▶ _What needs to be done_: In the web design discussion below, why does the second answer call 1024x768 a good starting point? Answer in one to three sentences.

▶ _Passage provided_:
◆ ◆ ◆ ◆ ◆
I am new to web development. I have 1280*800 resolution in my system. When i design CSS elements,i have to give positons interms of pixels. If i design for my resolution, the same page may look big in small moniors.

How can i design resolution independent CSS elements

+1  A: 

Firstly, you can use relative units of measurements (percentage, em, etc) where possible.

Secondly, another common technique is to use different stylesheets for different resolutions (or at least widths, which tends to be the important thing).

It is fairly common to define a minimum width and then fix the width at that. 960 pixels is fairly common now.

cletus
what are the common widths and heights used by web developers to set the same look and feel for all resolutions ?
lakshmanan
A: 

The first thing to do it pick a minimum resolution for the site to support without horizontal scrolling. Refer to W3 Schools as a guide; they’re currently reporting at least 93% of browsers at 1024x768 or greater so that’s a good place to start.
◆ ◆ ◆ ◆ ◆
▶ _Extracted data_:
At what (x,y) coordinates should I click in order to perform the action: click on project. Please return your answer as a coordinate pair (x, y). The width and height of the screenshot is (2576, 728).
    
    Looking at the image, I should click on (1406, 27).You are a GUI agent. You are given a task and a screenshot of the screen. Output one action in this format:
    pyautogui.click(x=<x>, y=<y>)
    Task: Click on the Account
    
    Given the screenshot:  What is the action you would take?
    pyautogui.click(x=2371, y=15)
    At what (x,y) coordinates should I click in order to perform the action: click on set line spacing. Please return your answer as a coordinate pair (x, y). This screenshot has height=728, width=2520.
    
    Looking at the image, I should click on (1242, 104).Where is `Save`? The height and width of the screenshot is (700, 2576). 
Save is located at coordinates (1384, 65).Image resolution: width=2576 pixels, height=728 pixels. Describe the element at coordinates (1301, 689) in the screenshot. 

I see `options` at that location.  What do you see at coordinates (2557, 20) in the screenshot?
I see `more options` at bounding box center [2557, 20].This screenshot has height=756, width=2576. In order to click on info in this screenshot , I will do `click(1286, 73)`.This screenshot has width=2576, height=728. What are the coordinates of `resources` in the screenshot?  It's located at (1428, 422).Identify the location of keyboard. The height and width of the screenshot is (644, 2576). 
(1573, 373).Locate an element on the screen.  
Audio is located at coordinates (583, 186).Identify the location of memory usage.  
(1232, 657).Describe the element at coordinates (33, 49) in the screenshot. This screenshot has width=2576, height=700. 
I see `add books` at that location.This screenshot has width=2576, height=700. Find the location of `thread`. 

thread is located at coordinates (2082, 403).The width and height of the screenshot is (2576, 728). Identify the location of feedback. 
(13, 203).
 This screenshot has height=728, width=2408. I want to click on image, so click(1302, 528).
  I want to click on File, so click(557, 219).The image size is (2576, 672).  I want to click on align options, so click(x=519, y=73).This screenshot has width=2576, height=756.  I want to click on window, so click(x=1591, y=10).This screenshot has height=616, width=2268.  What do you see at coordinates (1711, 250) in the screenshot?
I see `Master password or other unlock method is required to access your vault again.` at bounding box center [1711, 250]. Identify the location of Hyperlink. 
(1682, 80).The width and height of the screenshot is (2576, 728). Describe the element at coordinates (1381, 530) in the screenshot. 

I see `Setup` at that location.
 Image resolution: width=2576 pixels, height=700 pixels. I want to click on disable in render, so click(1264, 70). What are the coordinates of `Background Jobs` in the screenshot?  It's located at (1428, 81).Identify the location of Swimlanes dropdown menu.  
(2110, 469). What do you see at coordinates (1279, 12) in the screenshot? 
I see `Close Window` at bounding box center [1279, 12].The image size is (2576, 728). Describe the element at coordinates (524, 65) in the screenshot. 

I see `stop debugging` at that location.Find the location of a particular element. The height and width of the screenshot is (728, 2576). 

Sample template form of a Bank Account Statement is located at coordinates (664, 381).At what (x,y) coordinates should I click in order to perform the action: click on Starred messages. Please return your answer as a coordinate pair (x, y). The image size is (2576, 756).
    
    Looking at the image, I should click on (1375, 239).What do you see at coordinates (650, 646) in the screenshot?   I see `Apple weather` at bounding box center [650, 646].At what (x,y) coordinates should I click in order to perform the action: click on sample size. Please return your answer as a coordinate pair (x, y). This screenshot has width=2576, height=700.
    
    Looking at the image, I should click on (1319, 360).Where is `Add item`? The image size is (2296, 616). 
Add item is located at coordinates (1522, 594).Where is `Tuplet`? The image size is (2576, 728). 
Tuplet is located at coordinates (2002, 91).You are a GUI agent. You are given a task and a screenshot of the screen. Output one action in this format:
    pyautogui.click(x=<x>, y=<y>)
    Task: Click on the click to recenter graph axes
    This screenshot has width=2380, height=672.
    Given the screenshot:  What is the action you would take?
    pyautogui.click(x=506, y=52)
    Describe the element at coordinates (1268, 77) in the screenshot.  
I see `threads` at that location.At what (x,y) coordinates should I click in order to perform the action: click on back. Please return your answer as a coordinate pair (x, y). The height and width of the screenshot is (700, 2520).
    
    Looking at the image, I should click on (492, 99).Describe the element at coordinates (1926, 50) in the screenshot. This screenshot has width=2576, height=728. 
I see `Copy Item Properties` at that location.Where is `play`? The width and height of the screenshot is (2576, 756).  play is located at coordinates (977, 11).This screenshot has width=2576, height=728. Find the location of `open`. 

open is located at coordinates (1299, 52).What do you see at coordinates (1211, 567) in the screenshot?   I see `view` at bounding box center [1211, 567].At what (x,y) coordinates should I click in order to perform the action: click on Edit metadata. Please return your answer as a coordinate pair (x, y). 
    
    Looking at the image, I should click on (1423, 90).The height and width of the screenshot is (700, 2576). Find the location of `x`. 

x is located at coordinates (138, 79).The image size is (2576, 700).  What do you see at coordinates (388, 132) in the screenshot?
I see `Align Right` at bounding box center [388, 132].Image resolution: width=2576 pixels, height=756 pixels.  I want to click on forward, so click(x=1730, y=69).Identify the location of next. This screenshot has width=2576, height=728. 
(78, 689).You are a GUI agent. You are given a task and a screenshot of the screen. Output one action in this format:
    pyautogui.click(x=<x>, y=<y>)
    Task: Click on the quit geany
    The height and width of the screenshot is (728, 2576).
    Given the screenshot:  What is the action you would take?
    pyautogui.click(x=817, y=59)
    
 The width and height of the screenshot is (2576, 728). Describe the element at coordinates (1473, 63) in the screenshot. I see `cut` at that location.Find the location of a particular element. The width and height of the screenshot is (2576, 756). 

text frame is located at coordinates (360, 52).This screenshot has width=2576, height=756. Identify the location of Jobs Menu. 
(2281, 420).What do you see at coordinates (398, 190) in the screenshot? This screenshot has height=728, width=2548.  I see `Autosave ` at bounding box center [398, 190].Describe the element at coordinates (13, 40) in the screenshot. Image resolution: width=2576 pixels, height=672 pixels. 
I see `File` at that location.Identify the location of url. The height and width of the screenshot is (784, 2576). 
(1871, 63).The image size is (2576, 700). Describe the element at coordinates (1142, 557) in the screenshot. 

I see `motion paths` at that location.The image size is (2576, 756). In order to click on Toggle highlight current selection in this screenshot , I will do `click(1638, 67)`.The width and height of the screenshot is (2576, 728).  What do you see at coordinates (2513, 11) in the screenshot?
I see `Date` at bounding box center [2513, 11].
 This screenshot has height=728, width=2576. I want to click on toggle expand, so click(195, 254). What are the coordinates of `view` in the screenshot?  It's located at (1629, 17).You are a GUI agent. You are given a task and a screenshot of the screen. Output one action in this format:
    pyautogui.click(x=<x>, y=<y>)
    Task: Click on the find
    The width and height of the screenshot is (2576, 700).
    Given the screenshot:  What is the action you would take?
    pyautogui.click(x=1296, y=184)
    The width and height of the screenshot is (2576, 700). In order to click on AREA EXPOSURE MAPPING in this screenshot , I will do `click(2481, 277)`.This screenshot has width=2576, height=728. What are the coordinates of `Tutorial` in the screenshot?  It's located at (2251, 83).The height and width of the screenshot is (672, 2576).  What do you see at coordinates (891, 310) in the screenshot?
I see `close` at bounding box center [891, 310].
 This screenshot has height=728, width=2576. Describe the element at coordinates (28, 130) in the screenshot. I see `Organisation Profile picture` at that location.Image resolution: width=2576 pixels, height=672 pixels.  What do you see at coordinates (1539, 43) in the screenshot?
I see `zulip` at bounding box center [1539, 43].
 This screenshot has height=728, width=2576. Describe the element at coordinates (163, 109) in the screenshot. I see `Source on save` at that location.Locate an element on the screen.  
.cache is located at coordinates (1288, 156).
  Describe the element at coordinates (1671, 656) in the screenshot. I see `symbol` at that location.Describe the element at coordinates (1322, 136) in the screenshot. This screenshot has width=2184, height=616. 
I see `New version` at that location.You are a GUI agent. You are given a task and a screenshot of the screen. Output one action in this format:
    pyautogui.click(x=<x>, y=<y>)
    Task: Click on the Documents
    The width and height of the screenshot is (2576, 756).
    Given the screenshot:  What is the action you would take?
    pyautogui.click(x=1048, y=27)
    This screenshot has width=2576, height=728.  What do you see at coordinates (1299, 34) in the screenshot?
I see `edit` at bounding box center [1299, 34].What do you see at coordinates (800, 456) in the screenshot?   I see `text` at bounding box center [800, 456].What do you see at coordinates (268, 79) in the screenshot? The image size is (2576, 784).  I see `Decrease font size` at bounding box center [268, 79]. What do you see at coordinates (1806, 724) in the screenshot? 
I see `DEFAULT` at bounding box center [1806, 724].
◆ ◆ ◆ ◆ ◆
▶ _Response to this exercise_: W3 Schools reports that at least 93% of browsers run at 1024x768 or greater, which makes it a sensible minimum resolution to support without horizontal scrolling.